Green’s Dictionary of Slang

curtains n.1

[theatrical imagery i.e. the curtain comes down to signal the end of the play]

the end, finality; usu. in phr. It’ll be curtains for you.

[US]T.A. Dorgan in Zwilling TAD Lex. (1993) 29: I got tired and tried to hold on, but I couldn’t find anything. Gee whiz; I thought it was curtains.
[US]J. Lait ‘The Gangster’s Elegy’ in Beef, Iron and Wine (1917) 250: Well, that’s the blow-off.

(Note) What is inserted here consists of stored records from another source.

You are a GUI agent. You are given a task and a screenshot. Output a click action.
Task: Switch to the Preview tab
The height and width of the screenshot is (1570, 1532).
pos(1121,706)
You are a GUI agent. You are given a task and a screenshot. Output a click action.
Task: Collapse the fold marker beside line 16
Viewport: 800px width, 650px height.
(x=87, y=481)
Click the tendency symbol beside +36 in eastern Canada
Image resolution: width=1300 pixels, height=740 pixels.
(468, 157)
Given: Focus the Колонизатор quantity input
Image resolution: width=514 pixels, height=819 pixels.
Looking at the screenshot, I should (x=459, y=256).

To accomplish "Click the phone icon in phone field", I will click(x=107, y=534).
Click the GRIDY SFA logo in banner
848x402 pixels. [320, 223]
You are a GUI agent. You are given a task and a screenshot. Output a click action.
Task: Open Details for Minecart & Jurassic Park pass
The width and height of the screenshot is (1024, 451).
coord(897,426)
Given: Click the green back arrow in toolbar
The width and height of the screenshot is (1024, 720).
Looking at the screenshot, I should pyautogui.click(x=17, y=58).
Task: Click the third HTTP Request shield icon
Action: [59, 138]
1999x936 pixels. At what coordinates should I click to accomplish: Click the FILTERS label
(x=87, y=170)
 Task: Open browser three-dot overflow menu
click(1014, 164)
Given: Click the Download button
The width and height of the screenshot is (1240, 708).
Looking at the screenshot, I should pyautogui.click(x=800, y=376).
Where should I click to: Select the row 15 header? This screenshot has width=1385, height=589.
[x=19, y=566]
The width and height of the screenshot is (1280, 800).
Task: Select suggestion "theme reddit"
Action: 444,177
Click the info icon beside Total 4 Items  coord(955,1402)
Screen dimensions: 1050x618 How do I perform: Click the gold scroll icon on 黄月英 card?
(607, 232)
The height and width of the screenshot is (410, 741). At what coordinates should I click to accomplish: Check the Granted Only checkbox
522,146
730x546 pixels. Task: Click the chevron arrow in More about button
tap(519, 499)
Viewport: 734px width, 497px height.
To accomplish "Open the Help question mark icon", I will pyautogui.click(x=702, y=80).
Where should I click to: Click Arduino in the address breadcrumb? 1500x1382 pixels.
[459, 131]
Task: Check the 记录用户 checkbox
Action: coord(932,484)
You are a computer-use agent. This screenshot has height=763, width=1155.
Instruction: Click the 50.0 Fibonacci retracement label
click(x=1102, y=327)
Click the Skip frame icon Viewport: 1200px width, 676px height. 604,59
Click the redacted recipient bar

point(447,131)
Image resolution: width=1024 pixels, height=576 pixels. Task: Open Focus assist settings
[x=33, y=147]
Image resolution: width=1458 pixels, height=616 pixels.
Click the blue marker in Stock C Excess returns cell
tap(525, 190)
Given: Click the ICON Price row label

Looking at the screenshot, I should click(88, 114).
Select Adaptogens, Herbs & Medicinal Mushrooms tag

Here’s curtains for you, Gene the Greek.
[US]H.C. Witwer Fighting Blood 170: He knew that if the champion discovered what he had done to Smith’s jaw, he’d simply crack him there again and it would be curtains.
[US]J.T. Farrell World I Never Made 393: There was a satisfaction in punching some sonofabitch square in the jaw like that, calling curtains on him in one punch.
[US]B. Schulberg Harder They Fall (1971) 43: That was curtains for Danny as a fighter.
[UK]A. Sillitoe Sat. Night and Sun. Morning 191: If you or any of your pals come back to the bait, it’s curtains for ’em.
[UK]D. Lytton Goddam White Man 17: That Afrikaner man is a man for his cattle; touch my cow you touch me; and a coloured boy fooling with cows is asking for curtains.
[UK]A. Bennett Habeus Corpus Act II: Otherwise, one word and it’s curtains, finito.
[UK]J. Sullivan ‘Thicker than Water’ Only Fools and Horses [TV script] Thank Gawd for that! I thought it was a medical term for curtains!
[UK](con. 1950s) J. Byrne Slab Boys [film script] 27: Another peep out of you, Farrell, and it’s curtains, capeesh?
[UK]Sun. Times Mag. 6 Feb. 15: After one evening with Tony I knew it was curtains for Carl.
[UK]P. Tatchell on ‘Excess Baggage’ BBC Radio 4 If anything had happened to me I'd have been curtains.
1011 ‘No Hook’ 🎵 Fucking with me that’s curtains.